By politics there one means ideas. Ideas as to the context in which the West Indian cricketer is playing the game, such as this series, the first in post-apartheid South Africa. Certainly Lara and Hooper put their contractual considerations above the sense of occasion, seemingly indifferent to what their playing without needless controversy, could have meant or would mean in post-apartheid South Africa. If they themselves, that is Lara and Hooper, Ambrose and Walsh did not know, or paid little attention to such extra-cricket matters then Lloyd should have been there to guide, counsel and remind of obligations other than, even higher than, contractual obligations as to fees. If Lloyd the worshipped icon of West Indies cricket was ignored, then in our alienation and too long dispossession, all fall down.

But I will not stay there. Let me return to a hint I made earlier about that unique thinker on declonisation Frantz Fanon. Fanon wrote: "Decolonisation never takes place unnoticed for it has an effect on being, it changes being fundamentally. It mentally transforms spectators crushed with their inessentiality into privileged actors, caught in a spectacular manner by the flood-lights of History. It introduces into being a particular rhythm, heralded by new people, a new language, a new humanity. Decolonisation is a veritable creation of new human beings. But this creation owes nothing of its legitimacy to any supernatural power, the colonised "thing" becomes human during the same process by which it frees itself."

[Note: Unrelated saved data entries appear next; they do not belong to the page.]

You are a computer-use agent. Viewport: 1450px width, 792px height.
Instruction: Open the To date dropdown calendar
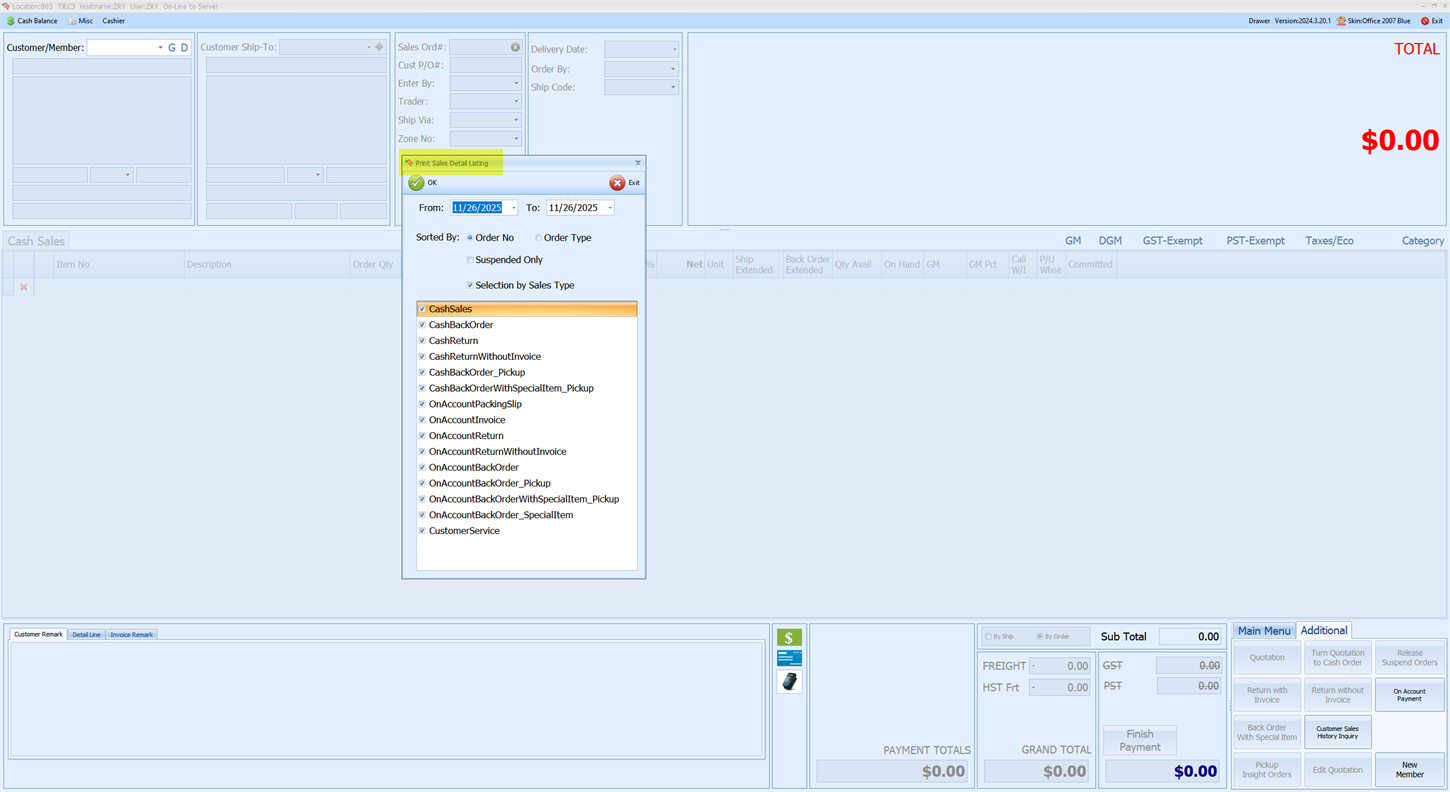pos(609,208)
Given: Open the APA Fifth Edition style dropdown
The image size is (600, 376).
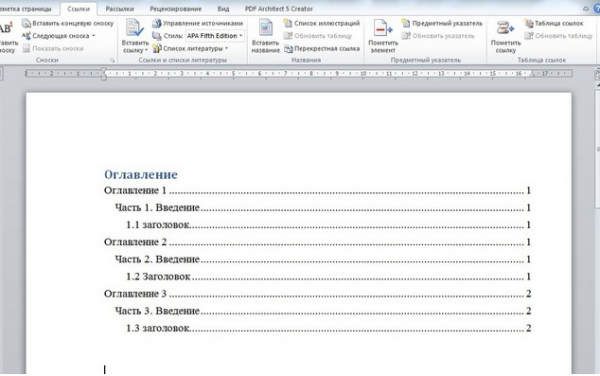Looking at the screenshot, I should point(215,36).
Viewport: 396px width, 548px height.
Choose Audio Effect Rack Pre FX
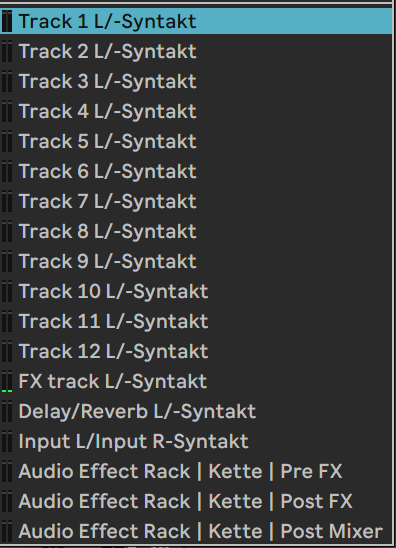pos(196,472)
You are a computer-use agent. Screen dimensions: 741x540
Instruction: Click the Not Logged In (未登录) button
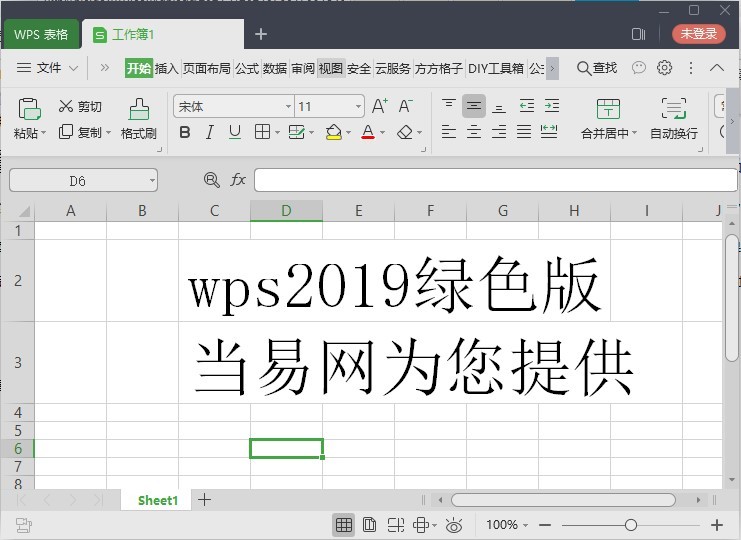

Decolonisation, the opposite of alienation and dispossession, is an experience which neither Lara and Hooper, nor Ambrose and Walsh, nor Rose and Adams, have ever had. All they have known is increasing marginalisation in pointless insularity, structural adjustment downwards, with its attendant ever-lasting insecurity, and the resultant fear of deprivation leads to this worship of Mammon, heedless of all other Gods. All other Gods have fallen.

The process now on-going in South Africa is "decolonisation", or dismantling apartheid. It is not an event. It is a process. A process in which blacks "crushed with inessentiality" transform themselves from the inessential to the essential, from being nothing, so to speak, into somebody. The concourse and discourse which the first South Africa vs West Indies full Test series, freed from needless controversy, could have brought about could have helped to transform people "crushed by inessentiality" to a new awareness of being in the world, to transform the world.

I do not now say that Lara, Hooper and Walsh have ruined those prospects, what I do say that this needless controversy over "contractual relations" the reduction of sporting values to capitalist values, has somewhat compromised those prospects almost totally.

What I say, and say clearly, is that our alienation, our too long dispossession, is producing a certain mindlessness, a certain heedlessness of all things save money, and more money. The whole Lara and Hooper, Ambrose and Walsh wild-cat strike, had a certain wildness mortified in it, which disregards all else save Self. Any suggestion that this dispute about inadequate meal allowances and pay for the week-long camp in Johannesburg has anything to do with "Players Rights", is a stone disguise as a banana to fool a monkey.

I am told that there is a new code which governs the modern American. And it goes like this: "We, the relatively unbothered and well-off, hold these truths to be self-evident: That Big Government and Big Deficits are bad, but that big bathrooms and 4-by-4's are not bad, that American overseas involvement should be restricted to [one-sided] trade agreements enforced by the WTO, to the advantage of American companies, and the visiting of beach front resorts abroad, preferably owned by Americans; that markets can take care of themselves as long as they take care of us, and that the only rights which really matter are those which indulge the Self."

It appears that we, in our alienation, and as represented by Lara and Hooper have adopted this modern American credo as our own. What other meaning could this Lara and Hooper rebellion without a cause, have? Just what?